▶ **Article**:
■ ■ ■

Belfast, Northern Ireland
Reuters

Belfast’s High Court ruled on Wednesday that a law introduced by Britain to offer conditional amnesties to ex-soldiers and militants involved in the region’s decades of violence is in breach of the European Convention of Human Rights.

The law, introduced last year to offer immunity from prosecution for those who cooperate fully with a new investigative body, sparked more than 20 legal challenges in Northern Ireland, mostly from victims’ families, who said it contravenes the ECHR and a 1998 peace deal that ended the three decades of bloodshed.


A supporter of relatives and victims of the conflict known as ‘The Troubles’ in Northern Ireland, holds a sign, at the Royal Courts of Justice ahead of a High Court judgment in a landmark legal challenge to the UK government’s Troubles Legacy Act, in Belfast, Northern Ireland, on 28th February, 2024. PICTUre: Reuters/Clodagh Kilcoyne

“I am satisfied that immunity from prosecution provisions under Section 19 of the Act are in breach of the lead applicant’s rights pursuant to Article 2 of the ECHR. I am also satisfied that they are in beach of Article 3 of the ECHR,” Judge Adrian Colton told the court in a 200-page judgment.

“There is no evidence that the granting of immunity under the Act will in any way contribute to reconciliation in Northern Ireland. Indeed, the evidence is to the contrary.”

The ruling can be challenged in Northern Ireland’s Court of Appeal and should that fail, the UK Supreme Court. The more than 20 challenges were condensed down to lead cases that were ruled on on Wednesday.



Victims’ families, human rights organisations and all major political parties in Northern Ireland – both British unionist and Irish nationalist – oppose the law. The Irish Government is mounting a separate legal challenge against Britain over it.

Lawyers for the applicants told the court in November that victims’ families who had been seeking justice for decades had suffered “a form of secondary trauma.”

Britain has defended the law, saying prosecutions linked to the events of up to 55 years ago are increasingly unlikely. A lawyer for the government argued that the law was a “logical outworking” of the 1998 Good Friday Agreement and could draw a line under the conflict.

Around 3,600 people died in three decades of confrontation between Irish nationalist militants seeking a united Ireland, pro-British “loyalist” paramilitaries and the British military.

■ ■ ■

▶ **Data provided**:
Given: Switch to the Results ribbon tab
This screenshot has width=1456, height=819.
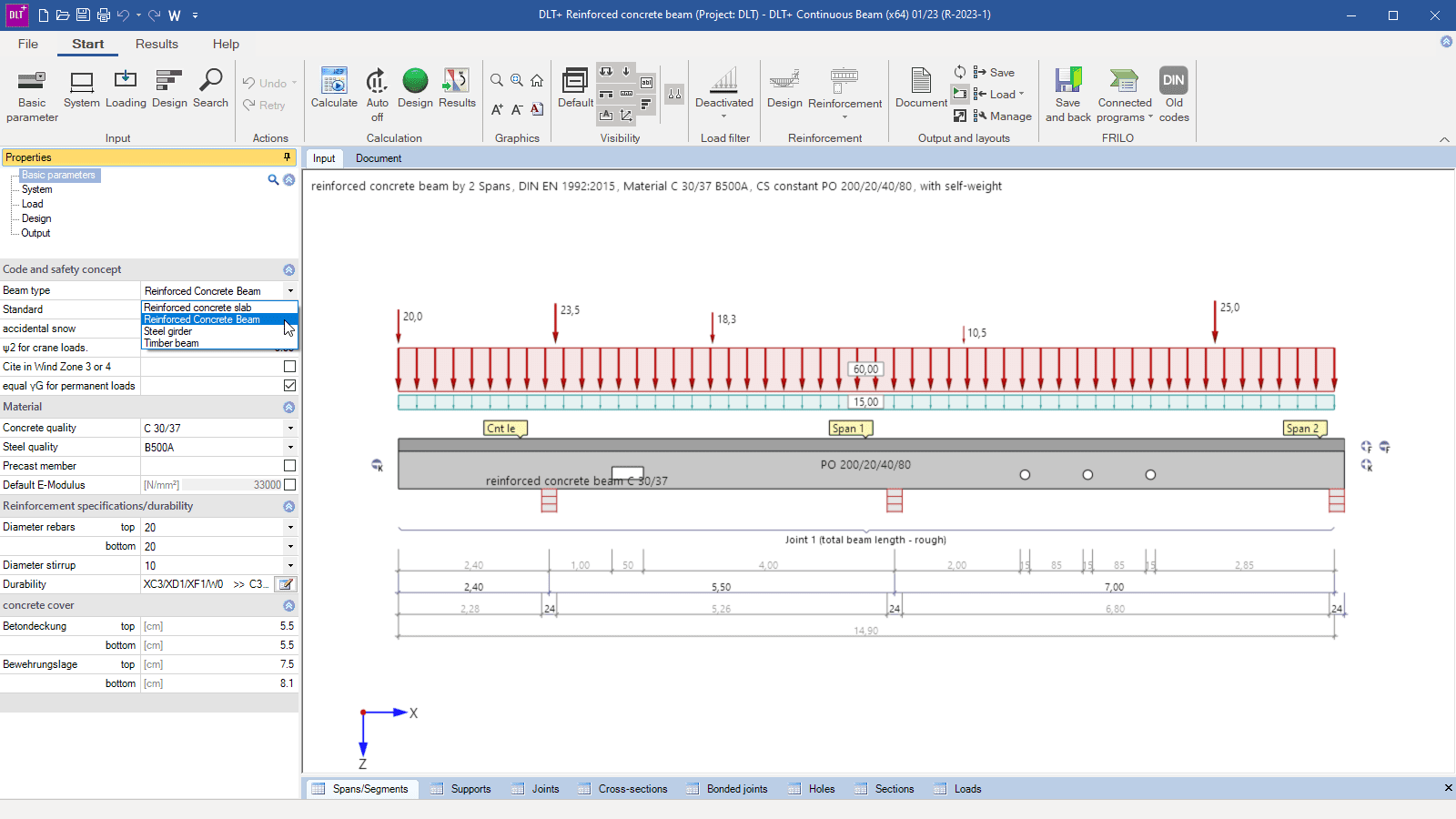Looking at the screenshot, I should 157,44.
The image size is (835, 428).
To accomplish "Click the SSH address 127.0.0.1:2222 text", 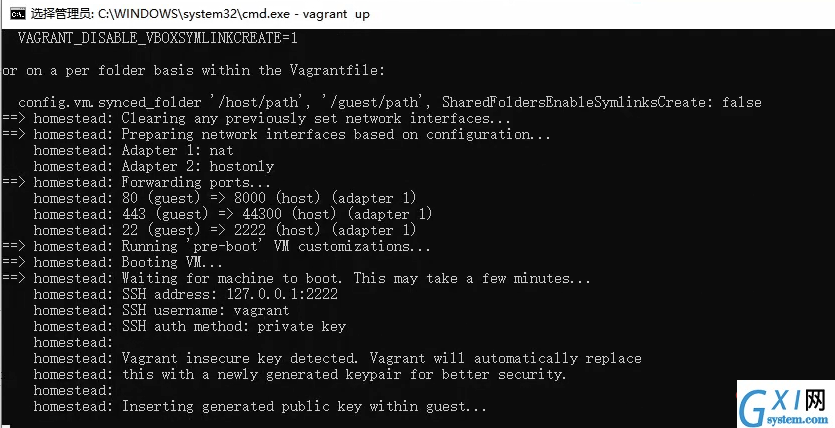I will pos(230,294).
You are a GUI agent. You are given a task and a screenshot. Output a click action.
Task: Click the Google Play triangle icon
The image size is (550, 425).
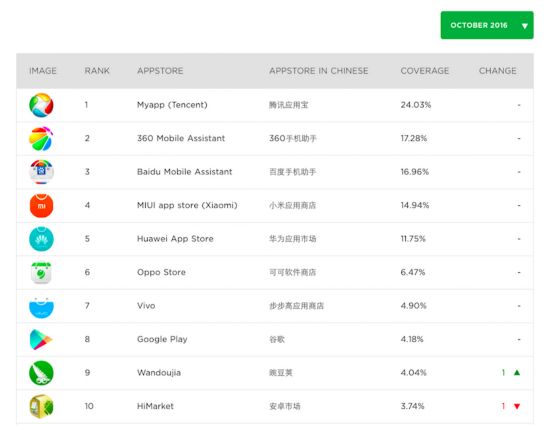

■ ■ ■

▶ **Tasks to perform**:
1/ Translate this sentence from the article on the Belfast court ruling into Spanish: "Around 3,600 people died in three decades of confrontation between Irish nationalist militants seeking a united Ireland, pro-British “loyalist” paramilitaries and the British military."
2/ Answer these questions using the article on the Belfast court ruling:
(a) How many legal challenges did the law spark in Northern Ireland?
(b) Which section of the Act contains the immunity from prosecution provisions?
(c) How many pages long was the judgment?
3/ Write out the passage of the article on the Belfast court ruling from "The law, introduced" to "decades of bloodshed.".

▶ **Correct answers**:
1/ Alrededor de 3.600 personas murieron en tres décadas de enfrentamiento entre militantes nacionalistas irlandeses que buscaban una Irlanda unida, paramilitares «leales» probritánicos y el ejército británico.

2/
(a) More than 20
(b) Section 19
(c) 200 pages

3/
The law, introduced last year to offer immunity from prosecution for those who cooperate fully with a new investigative body, sparked more than 20 legal challenges in Northern Ireland, mostly from victims’ families, who said it contravenes the ECHR and a 1998 peace deal that ended the three decades of bloodshed.